Librairie Gibert Joseph (Poitiers)

« Parfois, le soir, sans raison, je me sentais très triste. » C’est à partir de ce sentiment mystérieux qu’Henri Raczymow a entrepris une (en)quête identitaire autour du fantôme d’Heinz Dawidowicz, qui le hante depuis toujours.


Combien d’enfants portent, comme Henri Raczymow, le prénom d’un parent disparu pendant la Shoah ? Henri était le prénom de son oncle, le frère de sa mère, arrêté début 1943 et déporté à Lublin-Majdanek. En fait, c’était Heinz, parce qu’il était né en Allemagne sur le chemin qui conduisait ses parents de leur Pologne natale à la France, et qu’ils avaient choisi un prénom qui lui permettrait de s’intégrer dans ce pays. Ils s’installèrent finalement à Paris, et Heinz fut francisé en Henri.

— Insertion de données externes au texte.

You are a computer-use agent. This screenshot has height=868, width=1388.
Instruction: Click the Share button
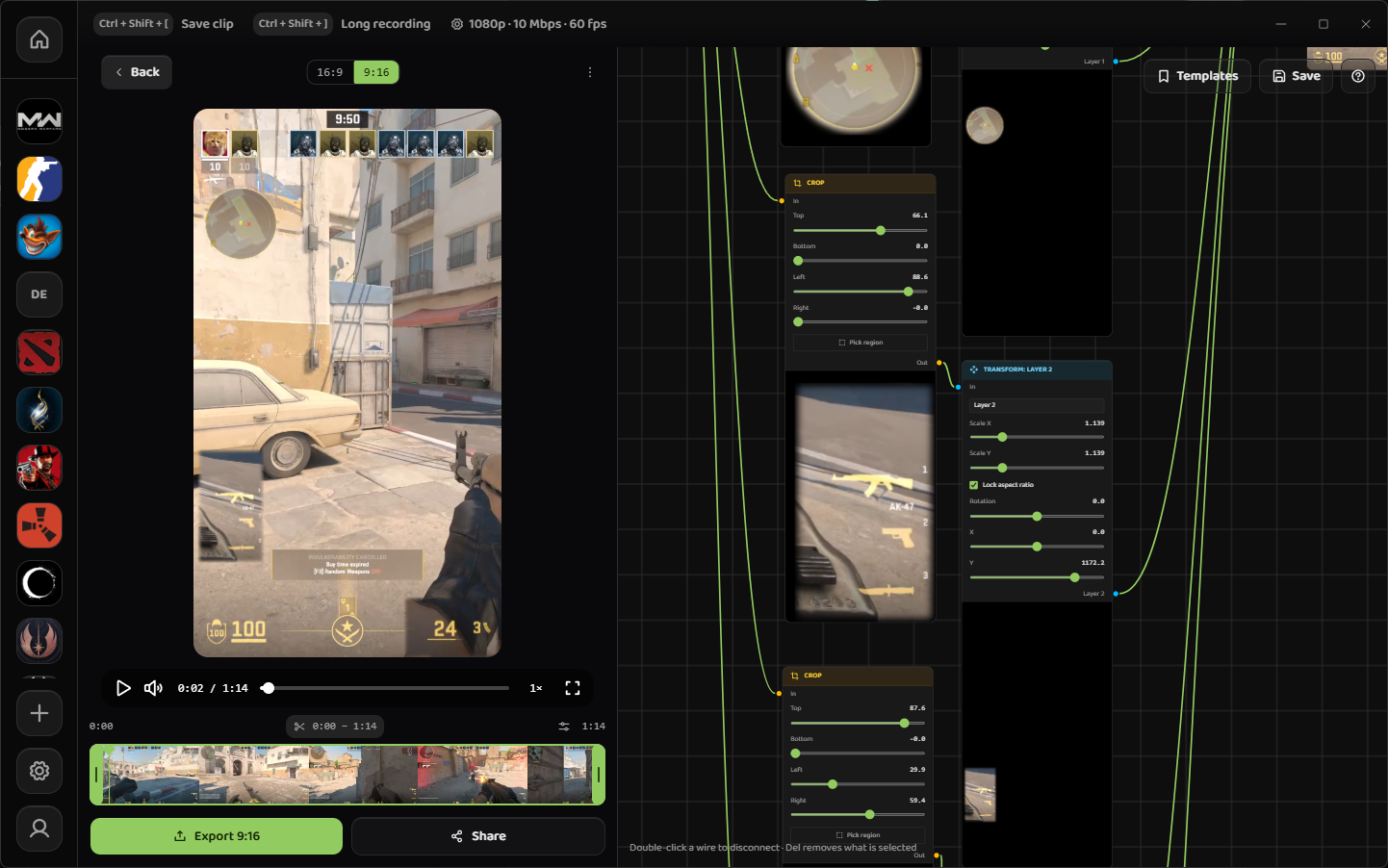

Né cinq ans après l’arrestation de son jeune oncle de 19 ans, Henri Raczymow a vécu dans « l’ombre portée de sa vie et de sa mort », et sa relation avec sa famille (en particulier sa mère) en a été absolument altérée.


La nécessité d’écrire sur cette absence constitutive, sur cet homme inconnu dont il était chargé, en quelque sorte, de renouveler l’existence, s’est imposée au bout de nombreuses années et après plusieurs autres livres. Il entame alors des recherches pour combler le vide laissé par le silence familial autour du disparu. Il apprend peu de choses, parfois il ne fait que retrouver ce qu’il sait déjà, et il est surtout confronté à autant de nouvelles questions que d’éléments mis au jour. Après la vie familiale à Belleville, il raconte le passage en zone libre, fin 1942 en Charente (mais comment la famille a-t-elle échappé aux grandes rafles de juillet ?), l’arrestation début 1943 (pourquoi seulement Heinz et pas toute la famille ?), le transit dans différents camps (pourquoi Gurs au pied des Pyrénées avant de rejoindre Drancy ?), le départ par le convoi 51 (arrivé à Majdanek ou à Sobibor ?)…

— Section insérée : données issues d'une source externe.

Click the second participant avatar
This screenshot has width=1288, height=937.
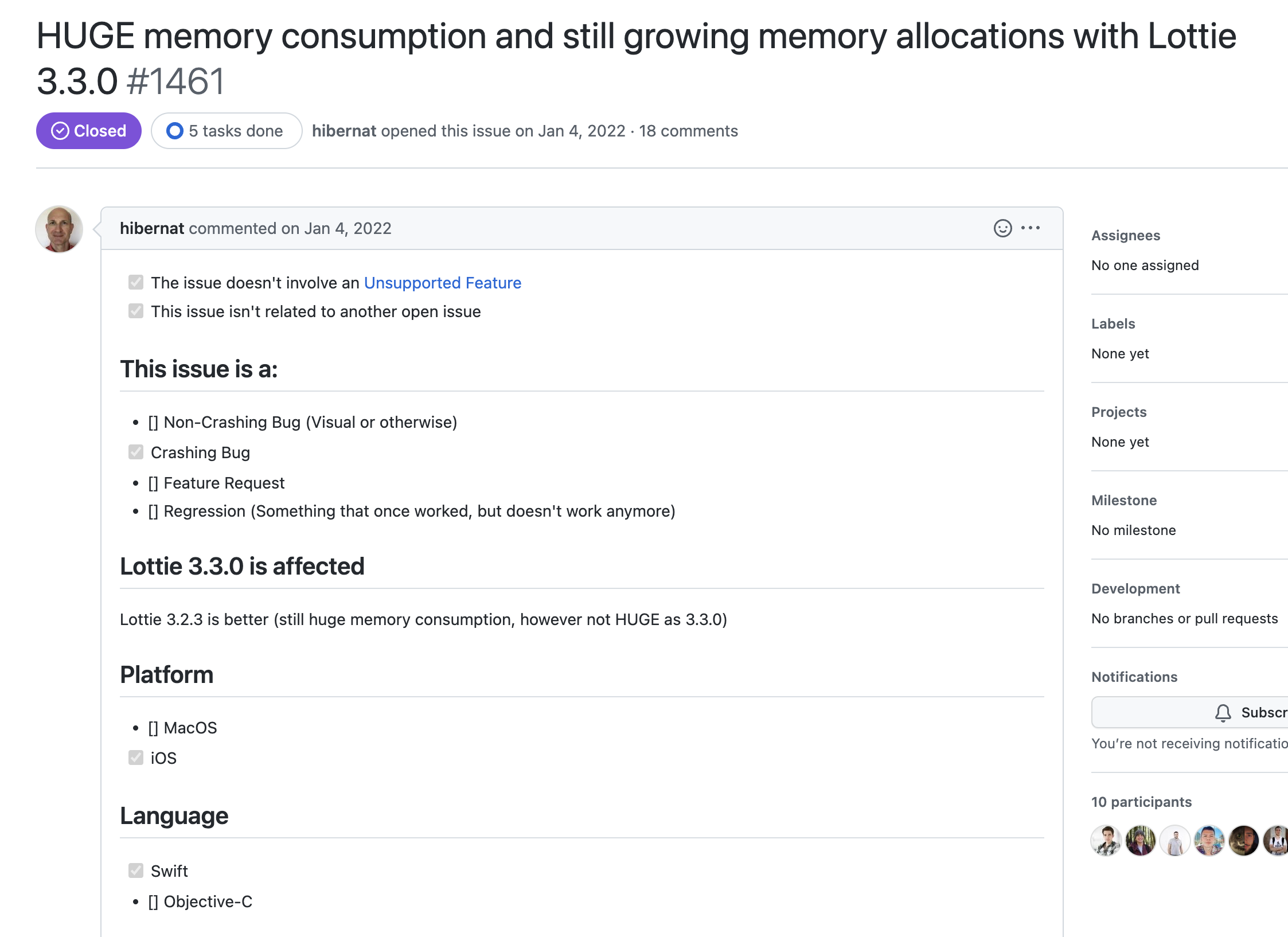tap(1140, 841)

Si c’est bien à un devoir de mémoire que se livre Henri Raczymow dans Heinz, c’est avant tout à une nécessité vitale qu’il répond avec une très grande pudeur. En écrivant ce livre intime, lui « le seul survivant et le seul dépositaire de ces bribes éparses », explique avoir voulu « dire le rien », mettant son talent d’écrivain au service de ce qu’il appelle, à l’échelle de l’histoire juive européenne, la « mémoire trouée ».